In 1948, the Rabbinical Council of Romanian Jews led by Moses Rosen was coerced to sign a declaration of condemnation of the so-called "Zionist activity" of the former Chief Rabbi Dr. Alexandru Şafran, who was meanwhile elected Chief Rabbi of Geneva. Nevertheless, despite his formal membership in the Jewish Democratic Committee, Moses Rosen tried to keep a distance from the policy of the leaders of the Committee (Bercu Feldman, H. Leibovici-Şerban, Israel Bacalu etc.) who desired to encourage a Jewish secular culture in Yiddish on account of the Hebrew religious and secular one, to satisfy the ideology of the Communist regime. The reserved attitude of Moses Rosen [1] vis-a-vis the political and cultural line of the Jewish Democratic Committee proved to be the right diplomacy. In March 1953, the regime, again inspired by Moscow, decided to rid itself from the Committee and led to its "voluntary" dissolution. The press organ of the Committee, "Unirea" was closed.

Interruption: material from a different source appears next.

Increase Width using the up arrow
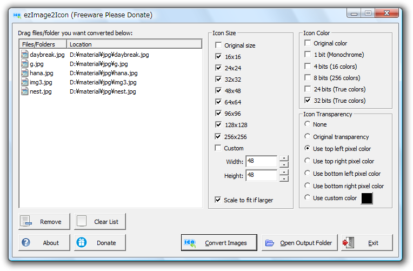Image resolution: width=413 pixels, height=271 pixels. click(x=284, y=158)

After Stalin's death and later, after the beginning of de-Stalinization in USSR, the Communist authorities in Romania decided to use the good offices of the leaderships of the different religious faiths in Romania, including those of religious minorities, in order to improve their image in the world and to improve Romania's economic relations with other countries.

In 1956, the year when many of the Zionist activists were freed from the Romanian prisons, the authorities allowed Rabbi Rosen to take part again in Jewish meetings and conferences abroad. The first occasion was the contact with the Chief Rabbi of Sweden, Kurt Wilhelm. The same year, in October 1956, Rosen was authorized to found "Revista Cultului Mozaic" (The Mosaic Cult Review), official press organ of the Romanian Jewry, published in Romanian, Yiddish and Hebrew. It was the sole Hebrew periodical regularly printed in the entire communist world, for over 30 years. The prestigious scholar Ezra Fleischer former Romanian Prisoner of Zion, and Israel Prize winner, was one of the first editors of the journal, before his emigration to Israel.

Since 1957, Chief Rabbi Rosen, following a renewed tradition existing during the pre-Fascist epoch, was elected member of the Romanian Parliament, representing a Bucharest constituency (then still with a rather large Jewish population).

His activity and leadership in the years 1960s–1980s[edit]

In 1964 the Chief Rabbi Moses Rosen added to his functions that of the chairman of the Federation of the Jewish Communities of Romania and kept it until his death.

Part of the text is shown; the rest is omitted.